Les télévisions allumées au moment de la rupture du jeûne en témoignent : certains préfèrent les séries traditionnelles du mois sacré, d’autres suivent en continu les chaînes d’information. La fête existe, mais elle est plus grave, plus retenue, comme si la joie devait désormais cohabiter avec l’inquiétude.

À cela s’ajoute une autre préoccupation : le budget. Car le ramadan reste un mois de générosité et d’abondance, mais cette abondance a un prix. Les commerçants constatent que les habitudes changent : les clients comparent davantage, achètent plus prudemment ; l’inflation est dans tous les esprits. « Les prix ont augmenté comme tout le reste, observe un épicier. Même si les gens ne le disent pas toujours, on sent qu’ils sont touchés. »

Pour beaucoup de familles modestes, le mois sacré exige une véritable préparation financière : certains mettent de l’argent de côté toute l’année pour pouvoir garnir la table plus généreusement qu’à l’ordinaire. Car le ramadan est aussi une fête domestique, rythmée par les invitations, les repas partagés et l’abondance symbolique, mais cette générosité pèse.

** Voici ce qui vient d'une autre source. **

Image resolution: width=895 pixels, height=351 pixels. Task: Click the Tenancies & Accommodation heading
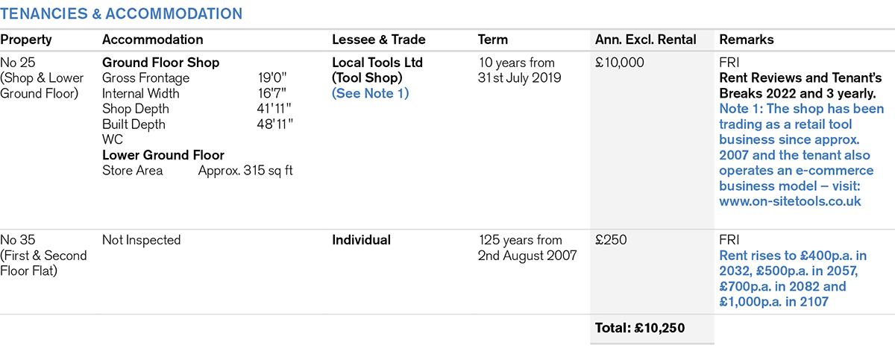[122, 14]
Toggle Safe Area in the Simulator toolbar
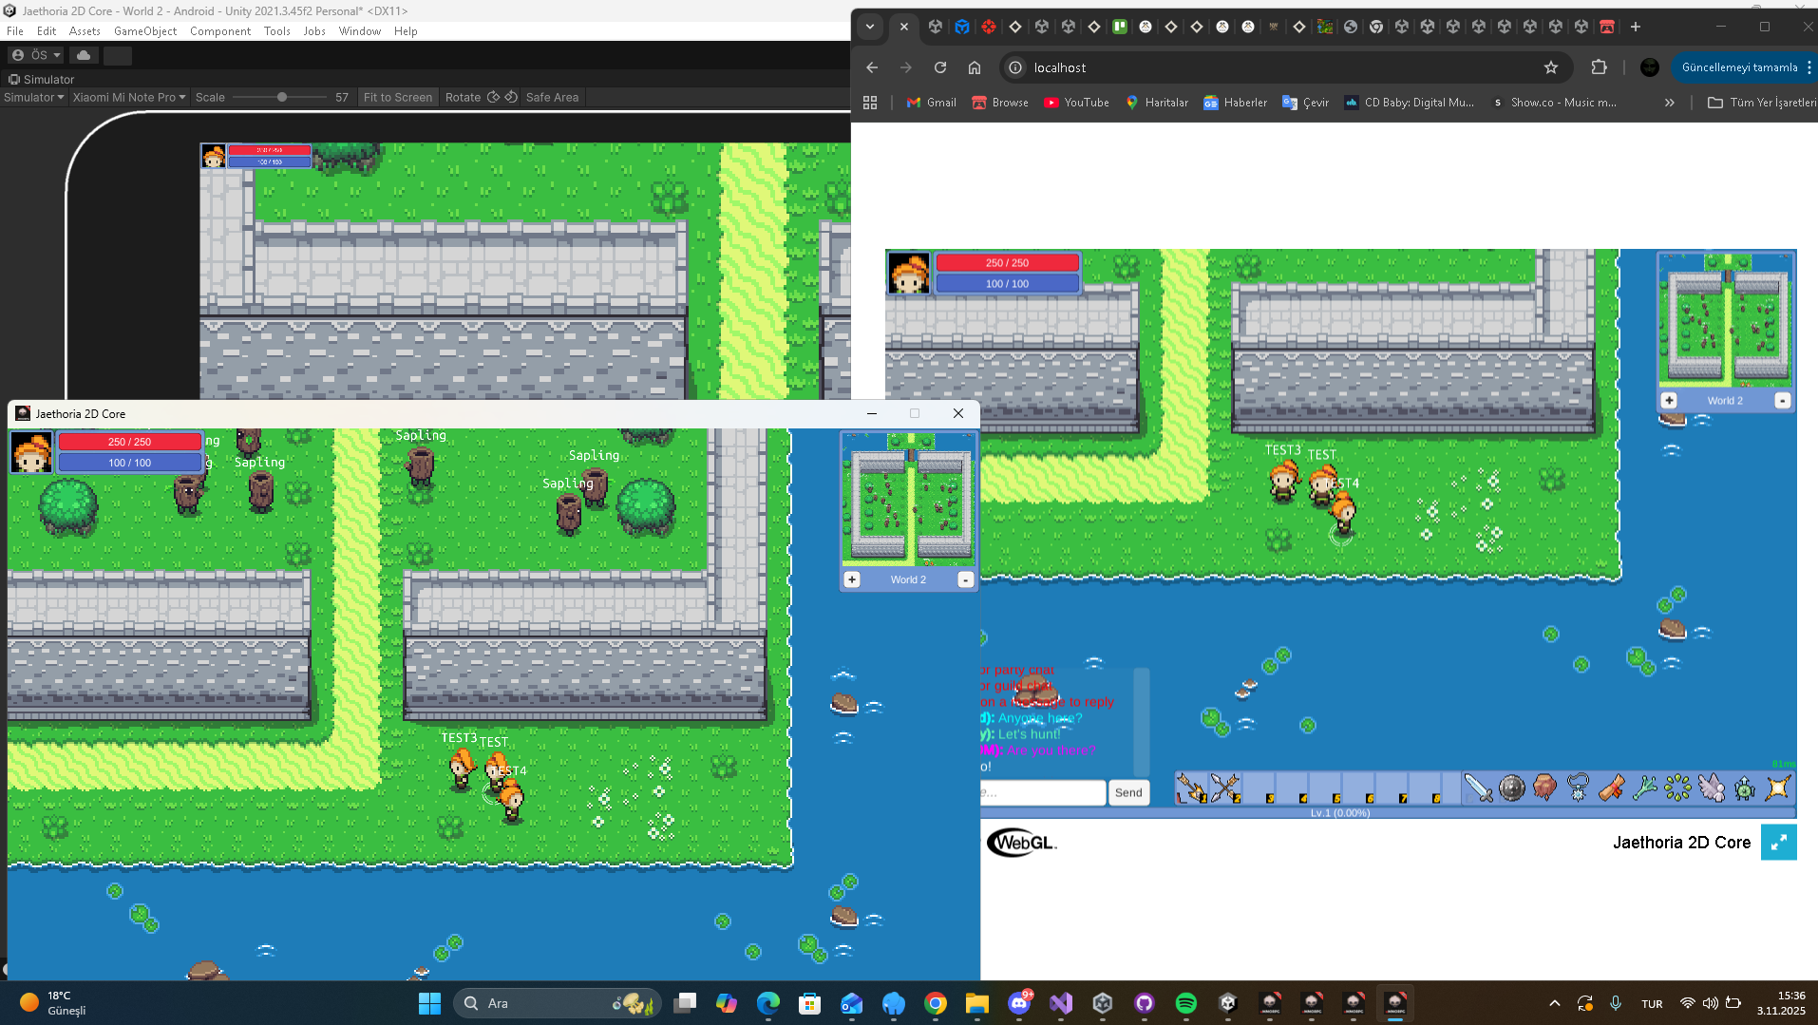 (x=552, y=97)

« On dépense beaucoup. On est obligés de prévoir, sinon on ne s’en sort pas », reconnaît une habituée du quartier, venue acheter des pâtisseries qui lui rappellent son pays d’origine, la Tunisie, et plus précisément Tunis.

belleville

Pour les habitants issus de l’immigration, le ramadan à Belleville est aussi une manière de recréer un peu du pays quitté : les saveurs, les odeurs, les produits traditionnels permettent de maintenir un lien affectif avec les racines. Certains viennent même de loin pour retrouver cette ambiance. Salma, franco-libanaise, a fait le déplacement simplement pour ressentir cette atmosphère familière, qui la rapproche de ses souvenirs malgré la distance et les inquiétudes liées à l’actualité de sa région d’origine.

Entre abondance et retenue, joie et gravité, le ramadan 2026 s’inscrit dans une époque troublée. À Belleville, on continue de célébrer, de partager, mais cela n’atténue pas le ressentiment face aux souffrances du monde et aux difficultés du quotidien.